■ DATA TO EXAMINE:
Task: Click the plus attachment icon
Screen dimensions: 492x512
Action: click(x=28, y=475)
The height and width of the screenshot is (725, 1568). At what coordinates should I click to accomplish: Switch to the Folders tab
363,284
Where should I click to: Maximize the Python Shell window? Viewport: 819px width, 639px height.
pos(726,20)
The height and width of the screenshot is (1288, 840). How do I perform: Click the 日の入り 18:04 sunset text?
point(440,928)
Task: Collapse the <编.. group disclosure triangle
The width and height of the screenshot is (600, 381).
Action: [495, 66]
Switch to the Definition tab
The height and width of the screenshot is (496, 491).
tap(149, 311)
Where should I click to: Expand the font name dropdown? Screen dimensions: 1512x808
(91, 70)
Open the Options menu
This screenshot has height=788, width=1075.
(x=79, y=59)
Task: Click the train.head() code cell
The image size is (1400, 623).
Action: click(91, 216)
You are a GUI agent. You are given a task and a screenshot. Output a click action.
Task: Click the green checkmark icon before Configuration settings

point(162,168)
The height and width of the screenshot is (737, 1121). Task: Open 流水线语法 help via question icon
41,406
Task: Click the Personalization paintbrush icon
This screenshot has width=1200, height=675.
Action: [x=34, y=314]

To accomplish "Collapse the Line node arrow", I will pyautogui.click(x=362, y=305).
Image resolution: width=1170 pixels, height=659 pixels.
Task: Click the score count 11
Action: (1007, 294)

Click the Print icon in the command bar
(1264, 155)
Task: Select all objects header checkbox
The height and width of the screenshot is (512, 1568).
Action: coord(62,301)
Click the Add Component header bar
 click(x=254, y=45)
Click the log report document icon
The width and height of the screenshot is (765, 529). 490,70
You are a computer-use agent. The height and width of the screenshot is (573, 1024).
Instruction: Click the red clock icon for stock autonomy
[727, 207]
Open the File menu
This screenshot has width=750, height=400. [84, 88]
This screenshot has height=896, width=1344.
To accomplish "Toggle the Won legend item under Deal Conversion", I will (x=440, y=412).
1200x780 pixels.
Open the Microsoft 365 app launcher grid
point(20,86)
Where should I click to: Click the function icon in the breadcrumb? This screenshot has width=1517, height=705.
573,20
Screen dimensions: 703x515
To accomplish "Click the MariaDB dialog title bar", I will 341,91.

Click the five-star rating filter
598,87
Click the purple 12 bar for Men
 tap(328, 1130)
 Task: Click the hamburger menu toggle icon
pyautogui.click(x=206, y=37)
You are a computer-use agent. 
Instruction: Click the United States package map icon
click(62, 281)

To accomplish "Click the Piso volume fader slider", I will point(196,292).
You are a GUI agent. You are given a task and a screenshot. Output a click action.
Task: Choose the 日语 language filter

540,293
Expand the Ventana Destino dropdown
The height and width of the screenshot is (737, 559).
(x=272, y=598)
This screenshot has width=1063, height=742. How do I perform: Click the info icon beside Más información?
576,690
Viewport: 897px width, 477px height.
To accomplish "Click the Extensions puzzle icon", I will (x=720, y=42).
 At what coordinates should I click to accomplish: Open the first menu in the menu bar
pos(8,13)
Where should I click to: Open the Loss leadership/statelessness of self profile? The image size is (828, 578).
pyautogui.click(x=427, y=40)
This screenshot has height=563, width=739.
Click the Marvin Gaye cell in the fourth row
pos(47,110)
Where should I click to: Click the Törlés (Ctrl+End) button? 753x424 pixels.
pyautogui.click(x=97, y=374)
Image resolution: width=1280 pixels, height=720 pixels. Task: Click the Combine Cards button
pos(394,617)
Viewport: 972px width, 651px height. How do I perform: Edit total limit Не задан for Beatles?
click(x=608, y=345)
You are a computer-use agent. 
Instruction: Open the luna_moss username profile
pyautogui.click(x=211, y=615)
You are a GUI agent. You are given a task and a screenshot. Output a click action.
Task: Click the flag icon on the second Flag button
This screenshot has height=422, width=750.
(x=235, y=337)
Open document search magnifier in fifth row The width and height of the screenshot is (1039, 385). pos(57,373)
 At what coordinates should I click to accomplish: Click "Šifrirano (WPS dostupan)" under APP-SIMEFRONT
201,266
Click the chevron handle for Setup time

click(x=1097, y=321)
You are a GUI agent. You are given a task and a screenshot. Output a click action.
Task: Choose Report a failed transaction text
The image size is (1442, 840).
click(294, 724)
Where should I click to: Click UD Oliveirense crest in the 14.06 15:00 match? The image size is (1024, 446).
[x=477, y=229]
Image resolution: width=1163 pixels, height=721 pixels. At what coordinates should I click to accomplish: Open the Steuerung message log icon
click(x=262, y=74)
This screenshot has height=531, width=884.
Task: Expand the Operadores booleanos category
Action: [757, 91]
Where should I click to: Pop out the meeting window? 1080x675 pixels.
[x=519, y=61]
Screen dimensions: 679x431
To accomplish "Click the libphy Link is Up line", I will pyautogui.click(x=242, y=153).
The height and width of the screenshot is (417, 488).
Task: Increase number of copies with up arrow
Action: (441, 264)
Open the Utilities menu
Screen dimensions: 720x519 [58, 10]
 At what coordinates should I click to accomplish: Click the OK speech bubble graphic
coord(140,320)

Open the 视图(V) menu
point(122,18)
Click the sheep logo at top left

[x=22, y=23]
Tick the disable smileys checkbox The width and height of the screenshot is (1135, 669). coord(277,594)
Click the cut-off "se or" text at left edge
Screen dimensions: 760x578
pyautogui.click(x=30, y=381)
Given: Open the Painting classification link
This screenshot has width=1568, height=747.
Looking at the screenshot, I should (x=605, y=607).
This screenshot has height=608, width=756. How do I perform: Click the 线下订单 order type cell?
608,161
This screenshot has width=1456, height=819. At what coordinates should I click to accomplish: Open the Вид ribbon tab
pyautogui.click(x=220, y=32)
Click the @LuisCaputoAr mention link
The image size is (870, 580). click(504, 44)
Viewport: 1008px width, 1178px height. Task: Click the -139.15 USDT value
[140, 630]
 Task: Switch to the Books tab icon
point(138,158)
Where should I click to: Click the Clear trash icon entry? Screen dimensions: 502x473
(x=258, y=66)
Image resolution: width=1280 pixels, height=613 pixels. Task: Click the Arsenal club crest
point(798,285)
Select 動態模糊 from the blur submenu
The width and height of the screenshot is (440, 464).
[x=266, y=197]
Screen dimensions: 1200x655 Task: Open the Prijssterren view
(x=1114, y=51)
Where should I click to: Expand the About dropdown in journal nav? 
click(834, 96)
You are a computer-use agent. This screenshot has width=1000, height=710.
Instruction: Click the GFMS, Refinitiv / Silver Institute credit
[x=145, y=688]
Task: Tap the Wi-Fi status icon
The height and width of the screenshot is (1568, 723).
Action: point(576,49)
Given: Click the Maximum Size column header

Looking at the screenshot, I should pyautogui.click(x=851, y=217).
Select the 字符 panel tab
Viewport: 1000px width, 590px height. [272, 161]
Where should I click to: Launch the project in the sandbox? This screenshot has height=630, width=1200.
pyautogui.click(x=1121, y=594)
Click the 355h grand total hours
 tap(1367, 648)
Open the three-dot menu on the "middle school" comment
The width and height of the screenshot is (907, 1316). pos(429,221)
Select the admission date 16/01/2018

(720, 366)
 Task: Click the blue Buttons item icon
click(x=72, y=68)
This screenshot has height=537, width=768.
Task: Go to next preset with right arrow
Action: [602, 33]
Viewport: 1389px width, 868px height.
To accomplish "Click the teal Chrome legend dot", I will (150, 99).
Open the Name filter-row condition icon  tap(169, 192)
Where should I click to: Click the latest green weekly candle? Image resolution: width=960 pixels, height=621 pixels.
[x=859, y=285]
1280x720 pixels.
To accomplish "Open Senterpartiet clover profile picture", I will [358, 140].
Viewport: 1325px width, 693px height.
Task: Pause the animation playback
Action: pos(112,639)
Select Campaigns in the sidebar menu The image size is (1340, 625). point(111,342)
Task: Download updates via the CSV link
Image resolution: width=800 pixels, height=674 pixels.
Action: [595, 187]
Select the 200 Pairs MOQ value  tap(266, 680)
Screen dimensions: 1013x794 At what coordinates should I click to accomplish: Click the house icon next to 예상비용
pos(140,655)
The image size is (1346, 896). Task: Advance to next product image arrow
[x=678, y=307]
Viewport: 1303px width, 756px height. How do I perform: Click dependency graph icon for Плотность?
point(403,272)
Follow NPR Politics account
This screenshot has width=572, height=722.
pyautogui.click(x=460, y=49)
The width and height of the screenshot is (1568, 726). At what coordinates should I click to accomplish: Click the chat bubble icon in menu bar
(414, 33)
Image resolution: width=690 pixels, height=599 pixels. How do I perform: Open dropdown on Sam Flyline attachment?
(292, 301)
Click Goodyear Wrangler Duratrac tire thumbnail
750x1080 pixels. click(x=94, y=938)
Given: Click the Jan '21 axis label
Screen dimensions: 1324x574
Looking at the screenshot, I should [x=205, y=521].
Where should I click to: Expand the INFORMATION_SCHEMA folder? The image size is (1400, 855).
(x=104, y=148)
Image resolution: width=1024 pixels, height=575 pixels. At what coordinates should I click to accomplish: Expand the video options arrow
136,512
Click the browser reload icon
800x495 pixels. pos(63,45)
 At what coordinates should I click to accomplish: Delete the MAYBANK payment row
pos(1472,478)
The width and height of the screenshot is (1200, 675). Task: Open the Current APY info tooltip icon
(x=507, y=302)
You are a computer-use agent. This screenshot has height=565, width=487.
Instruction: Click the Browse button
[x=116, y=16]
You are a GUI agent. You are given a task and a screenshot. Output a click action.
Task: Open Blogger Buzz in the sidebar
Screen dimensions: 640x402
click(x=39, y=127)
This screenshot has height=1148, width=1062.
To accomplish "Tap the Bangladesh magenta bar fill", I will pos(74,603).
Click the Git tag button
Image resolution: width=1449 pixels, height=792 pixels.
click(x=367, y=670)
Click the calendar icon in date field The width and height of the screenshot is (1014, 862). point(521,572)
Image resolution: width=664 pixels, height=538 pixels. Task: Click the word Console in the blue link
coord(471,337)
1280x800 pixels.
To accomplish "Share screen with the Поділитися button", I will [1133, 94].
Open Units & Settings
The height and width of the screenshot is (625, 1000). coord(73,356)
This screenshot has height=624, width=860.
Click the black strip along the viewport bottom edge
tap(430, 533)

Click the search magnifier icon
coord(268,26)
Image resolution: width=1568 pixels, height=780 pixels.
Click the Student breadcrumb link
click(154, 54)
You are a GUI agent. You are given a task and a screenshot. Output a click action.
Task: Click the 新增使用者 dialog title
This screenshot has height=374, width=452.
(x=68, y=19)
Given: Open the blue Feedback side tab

■ ASSIGNMENT:
Lines holding the string "title": find them in the listing above and copy each one.

■ THE COMPLETED TASK:
To accomplish "Click the MariaDB dialog title bar", I will 341,91.
Task: Click the 新增使用者 dialog title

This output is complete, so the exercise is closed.